The moss that carpets the walled courtyard is alive, but it isn’t a real plant. It doesn’t need dirt. It doesn’t have roots, only threadlike anchors that help it cling to rock. It doesn’t take its nutrients from the ground, but from the air. Like everything in Eden, it is separate from the Earth. Still, it is growing, living, and as my feet pace along its carpeted softness a sharp, fresh smell rises to meet my nose. If I close my eyes, I can almost imagine I’m in one of the forests that died almost two hundred years ago.

As chief archivist in the Central Records Division, Mom has access to the oldest records, the ones from before the Ecofail. My datablock lessons only have graphic illustrations of the way things used to be, but Mom told me that in the secret chambers of the archives there are images—ancient and crumbling—of tigers and lambs and palm trees and meadows full of wildflowers. They are so old and precious that they are kept in a static-free room and handled only with gloves.

She gave me one. She could have gotten locked up for doing so, but the photo would probably never be missed, and she thought I deserved something special, for my years in captivity. One day when she was going through the records she found an undocumented image of a night sky over a great chasm. Tucked behind another document, it was labeled with a date immediately before the Ecofail.

The stars don’t look like anything I’ve ever seen. There are thousands of them, swimming in a milky sea, and beneath them I can make out the contours of trees clinging to the rocky ridge. It is a vastness I can scarcely comprehend. Eden is big, but I can bisect the city in an autoloop in half a day.

The ancient, folded image my mother smuggled out for me shows a world. The World, in fact. It is my most precious possession.

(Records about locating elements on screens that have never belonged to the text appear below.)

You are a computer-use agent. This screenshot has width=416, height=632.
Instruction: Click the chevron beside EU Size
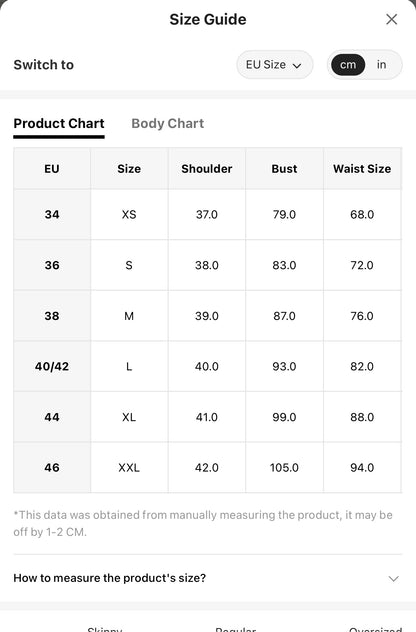click(297, 66)
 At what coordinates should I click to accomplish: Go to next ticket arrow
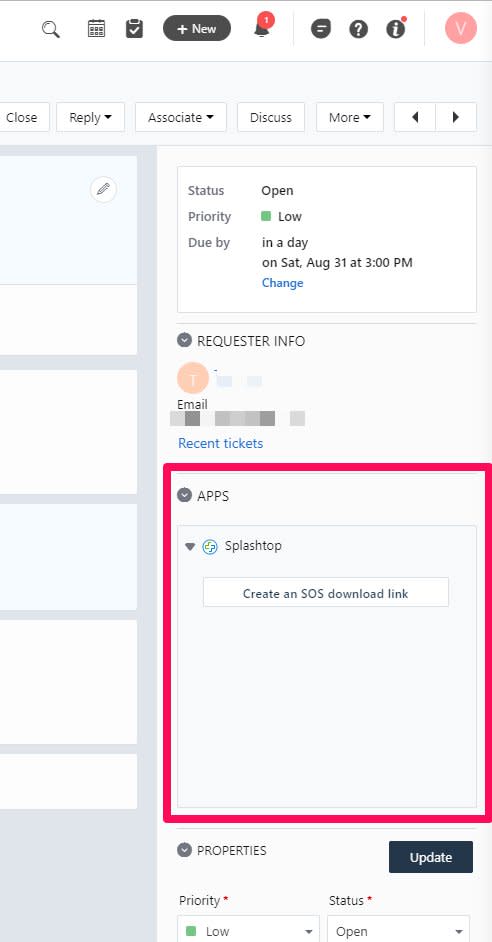pos(456,117)
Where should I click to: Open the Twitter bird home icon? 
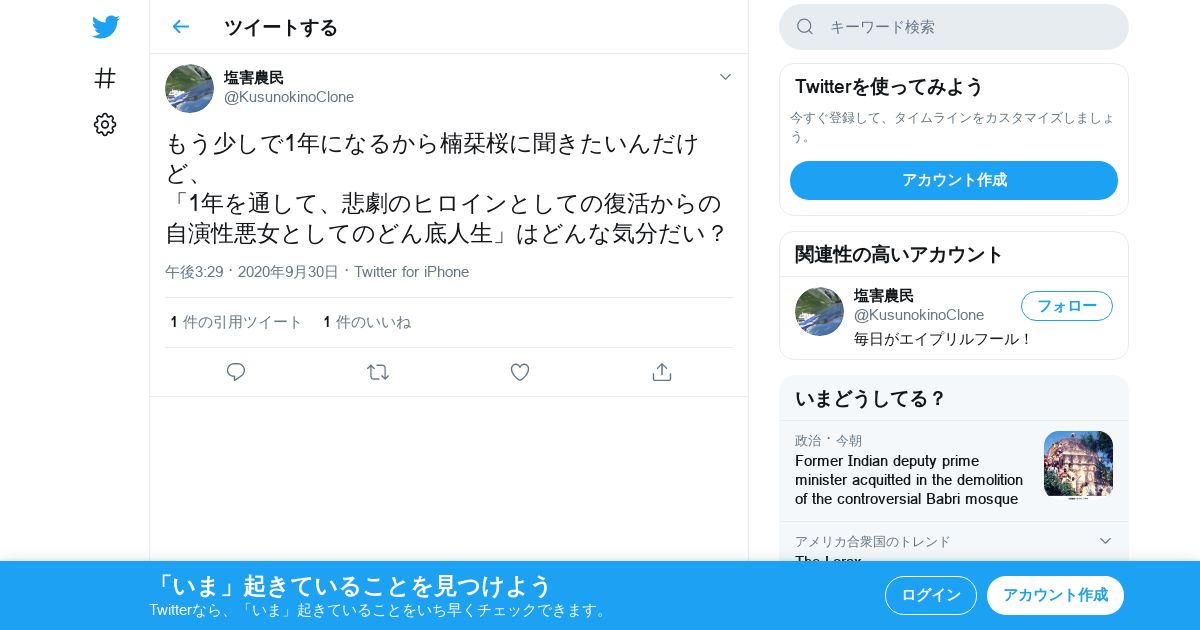(105, 27)
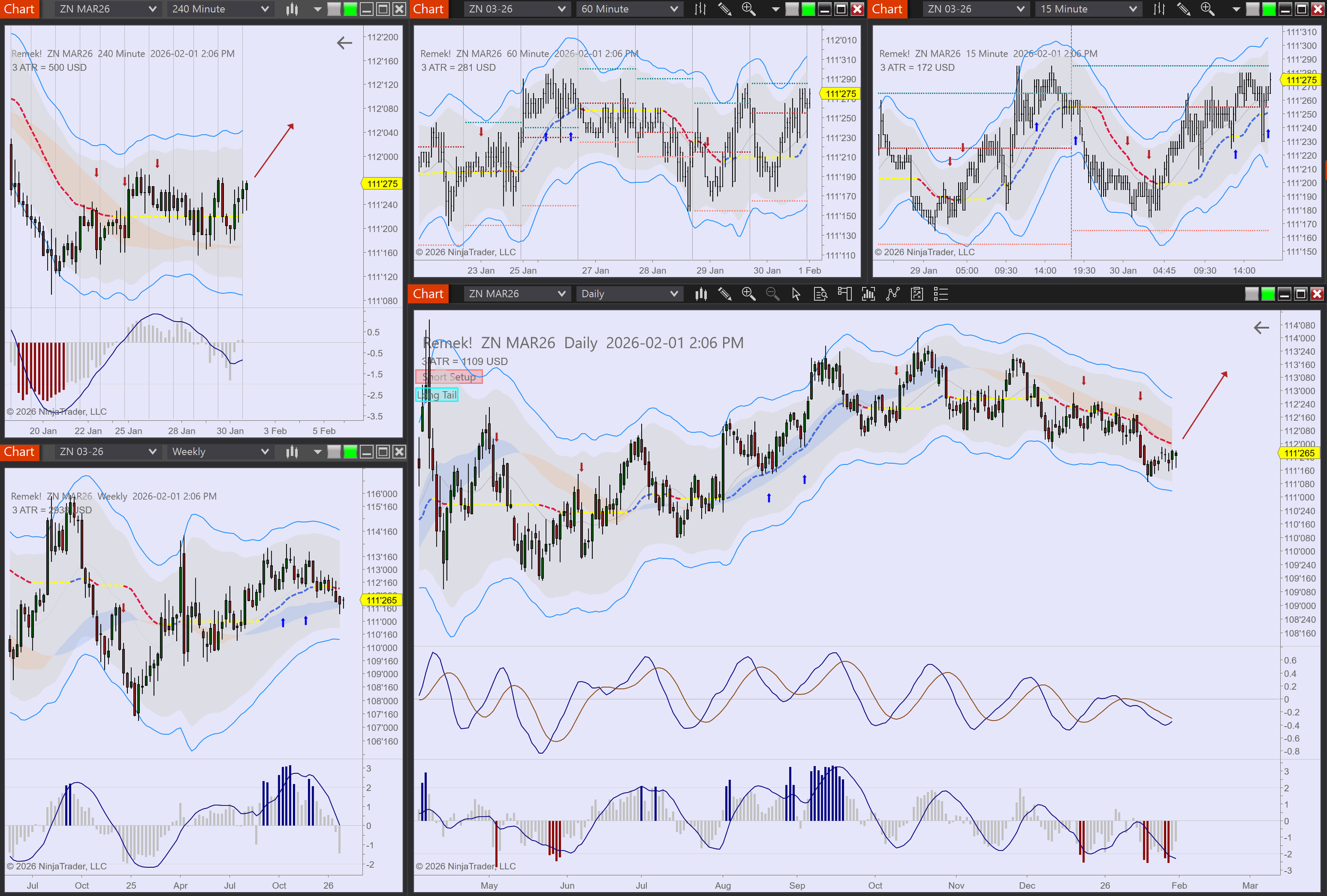Open Chart Trader icon in Daily toolbar
The image size is (1327, 896).
click(x=844, y=294)
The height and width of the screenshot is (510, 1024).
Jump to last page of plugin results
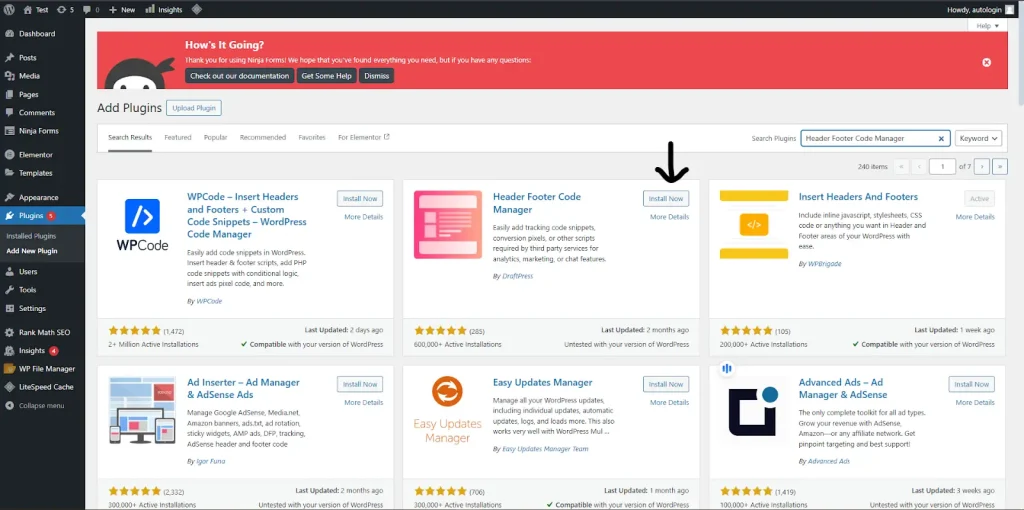tap(999, 167)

Because my mother has seen such things, she cherishes living organisms even more than most. The majority of households, Ash tells me, make do with cheerful, neon-green turf and plasticized trees. But Mom prefers to get as close as possible to the real thing, even if it isn’t as pretty. Besides the moss, we have chunks of rock covered in white and pink lichens. A creeping black slime mold coils its way up an abstract sculpture. And at the center of the courtyard is a shallow pool where red and green sheets of algae swirl continuously in an artificial current.

Mine is a luxurious house, large and comfortable. But a large, comfortable prison is still a prison.

I know that I shouldn’t think of it that way. Home should be thought of as a sanctuary, and the alternative to having a home is too horrible to even consider. But all the same, I can’t shake my sense of entrapment.

With so many lonely hours to fill, I’ve learned to schedule my days tightly. Empty time leads to daydreaming, and daydreams are dangerous for a person in my position. Schoolwork, art, and exercise are all arranged in regular sequence so I don’t have too much time to yearn for what I can’t have.